Dark New World (Book 3): EMP Deadfall
Page 31
Jim got to his feet and, with a quick shuffling step to get closer to her, whipped his foot forward, kicking Cassy in the ribs. She screamed, pain exploding in her side as she curled into a ball just as Jim kicked her again. And again. He laughed maniacally as his blows rained down on her. After the third kick, she stopped moving; try as she might, her body refused to obey her.
Jim kicked her twice more in the side and then stopped, panting. His shirt was covered in blood, and Cassy found herself wondering how long it would take him to bleed out. Not long enough, she decided.
Still unable to move, she could only watch as Jim looked around the room. He’d find his rifle, or her pistol, and she knew it would all be over quickly after that. But then he stopped looking around and stared at the floor. She followed his gaze and realized with horror that he had found her broken knife. Four inches of good, sharp steel remained, and the jagged edge where it had snapped in two looked plenty sharp enough to stab her with. Or maybe he would just slit her throat with what was left of the blade. Jim bent over and groaned with the pain, but managed to pick up the knife. He was talking, but she couldn’t make out the words through her pain and fear-clouded mind.
Cassy forced herself to take deep, even breaths. She had only moments to get herself together, get her body to obey her again, but it wasn’t working. Abruptly, she heard Choony’s voice in her head almost as though he was there talking to her, and she had a vision of one hot summer day when they’d met in the barn to talk and banter. “Your pain and turmoil is a product of your will,” he’d said. “You cling to what should be and so you don’t see what is. Change doesn’t hurt, Cassy. You change your socks, and it never bothers you. It’s the resistance to change that so greatly disturbs your peace.”

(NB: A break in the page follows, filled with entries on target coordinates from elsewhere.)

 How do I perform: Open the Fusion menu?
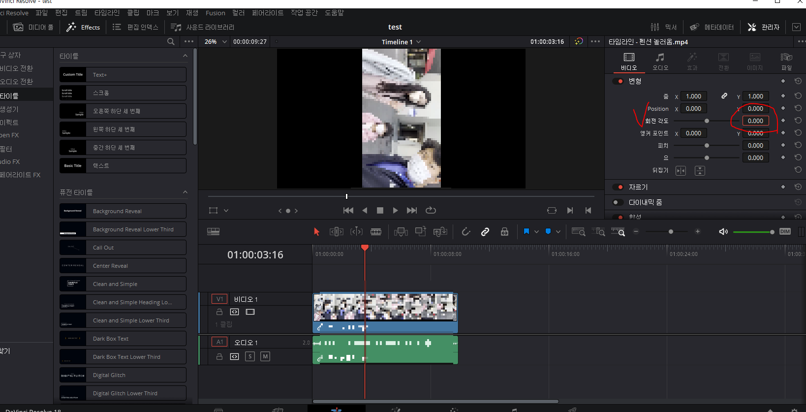pyautogui.click(x=215, y=13)
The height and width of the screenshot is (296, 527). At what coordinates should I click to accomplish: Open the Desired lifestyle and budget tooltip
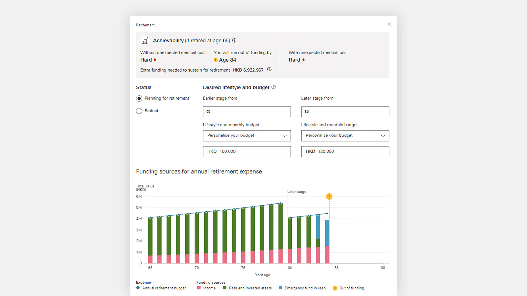274,87
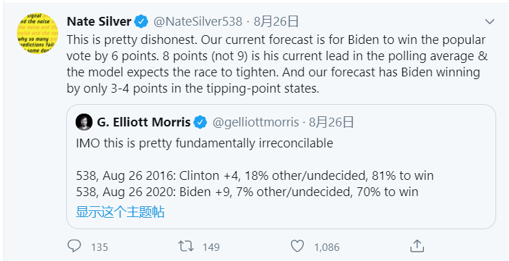Click the @gelliottmorris handle
The height and width of the screenshot is (261, 509).
tap(255, 122)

And then she knew what to do. She’d been fighting for her life, ruled by her instincts, ever since she leapt out from the stairwell. But she didn’t have to fight for her life. What truly mattered was the Clan. She had given birth to the Clan, and if it lived, then a part of her would live on and not only through her children. Her idea would live on. She only needed to delay Jim as long as she could. Her pain and fear slipped away. She focused on moving her finger, and it obeyed. It obeyed! Her whole body tingled as she regained control. She opened her eyes.
“—cut your head off and put it on a spike,” Jim was saying. “You die before I do, Cassy. Ladies first,” he said and then laughed.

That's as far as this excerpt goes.